Colombia

Investigación por presunto secuestro de colombo-francés en Cumbitara sacude a Nariño

Hace 1 hora

Las autoridades colombianas investigan el presunto secuestro de un ciudadano colombo-francés, integrante del Ejército de Francia, en zona rural de Cumbitara, Nariño. El caso apunta preliminarmente a la estructura Franco Benavides, en una región donde la disputa armada sigue poniendo en riesgo a civiles y foráneos.

Un ciudadano colombo-francés, identificado preliminarmente como miembro del Ejército de Francia, habría sido secuestrado en zona rural de Cumbitara, Nariño, en un hecho que vuelve a poner sobre la mesa el control armado que mantienen estructuras ilegales en corredores estratégicos del suroccidente colombiano. Las autoridades investigan el caso y, de manera inicial, señalan como posibles responsables a integrantes de la estructura Franco Benavides, uno de los grupos con presencia en esa región.

De acuerdo con la información conocida hasta ahora, el incidente ocurrió en un sector rural del municipio, una zona históricamente afectada por la disputa entre organizaciones armadas que se mueven entre el narcotráfico, la intimidación a comunidades campesinas y el control territorial. Aunque todavía no se han revelado detalles oficiales sobre las circunstancias exactas del secuestro, el solo hecho de que la víctima tenga doble nacionalidad y una vinculación militar en Francia eleva la atención sobre el caso y amplía su alcance diplomático y de seguridad.

Este episodio no es un hecho aislado. Nariño sigue siendo uno de los departamentos más sensibles del país por la presencia de estructuras residuales, economías ilegales y rutas usadas para sacar droga hacia la costa Pacífica. En municipios como Cumbitara, la población civil convive desde hace años con amenazas, confinamientos y limitaciones para movilizarse o trabajar con normalidad. Cuando un caso como este salta a la esfera pública, lo que se evidencia no es solo la vulnerabilidad de una persona en particular, sino la persistencia de una arquitectura criminal que sigue desafiando la capacidad del Estado para garantizar seguridad en zonas rurales.
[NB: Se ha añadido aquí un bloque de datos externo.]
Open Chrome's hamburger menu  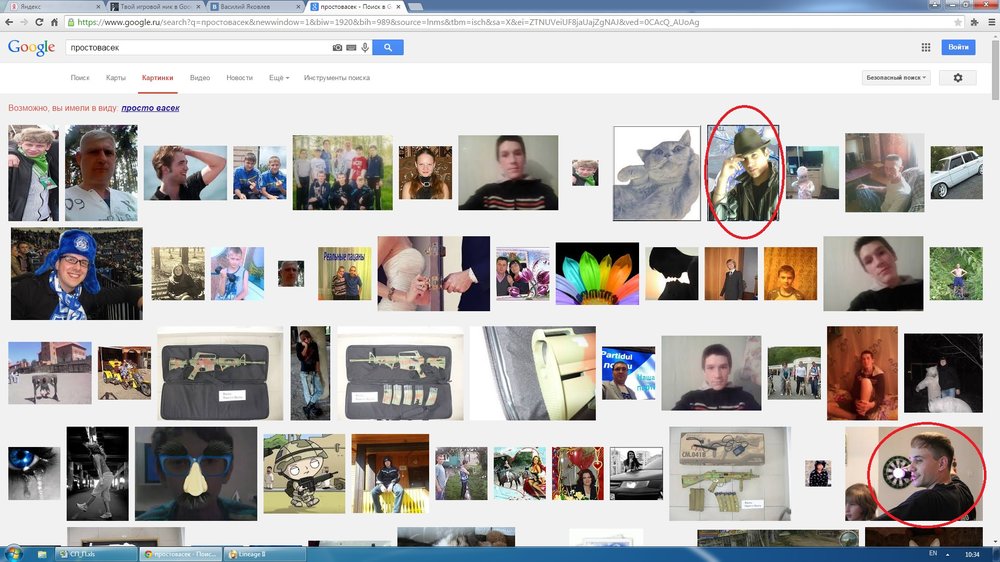(989, 21)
La investigación ahora deberá aclarar quién es exactamente la víctima, en qué condiciones se produjo su retención y si existen exigencias por su liberación. También habrá que establecer si el hecho fue un secuestro propiamente dicho o una retención forzada en medio del dominio armado de la zona, una diferencia clave en términos judiciales y operativos. Para Colombia, este caso puede convertirse en una nueva prueba sobre la fragilidad del control territorial en el suroccidente; para Francia, en un asunto de interés consular y de seguridad internacional que obliga a mirar con más atención lo que ocurre en una región donde la guerra irregular sigue cobrándose víctimas y sembrando incertidumbre.